• _What you are asked to do_
Would you copy the line that includes "[switch] (338, 1150)" and every line that follows it, down to the last line of the listing below, exactly as they stand?

• _Supplied data_
◇ ◇ ◇

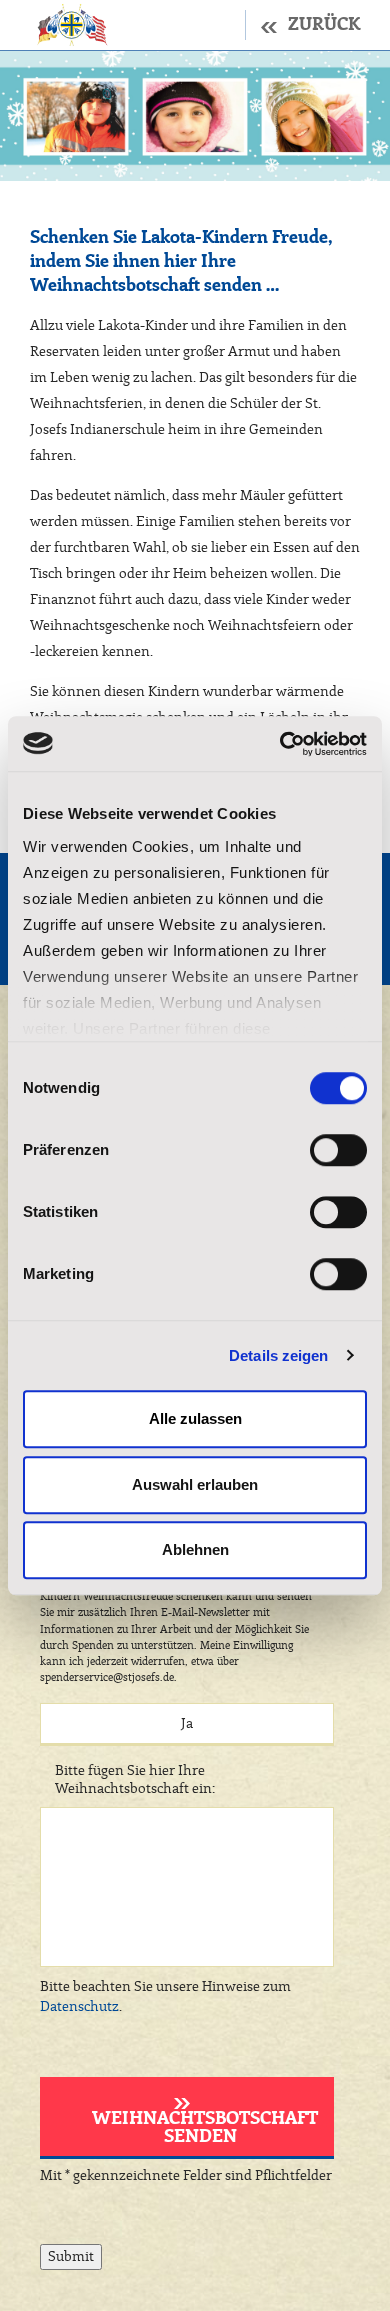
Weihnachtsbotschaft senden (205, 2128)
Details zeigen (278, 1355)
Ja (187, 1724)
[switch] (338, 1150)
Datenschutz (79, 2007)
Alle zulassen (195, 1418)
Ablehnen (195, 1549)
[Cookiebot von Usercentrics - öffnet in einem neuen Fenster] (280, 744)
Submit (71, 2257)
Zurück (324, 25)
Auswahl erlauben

◇ ◇ ◇

• _Written solution_
[switch] (338, 1150)
Datenschutz (79, 2007)
Alle zulassen (195, 1418)
Ablehnen (195, 1549)
[Cookiebot von Usercentrics - öffnet in einem neuen Fenster] (280, 744)
Submit (71, 2257)
Zurück (324, 25)
Auswahl erlauben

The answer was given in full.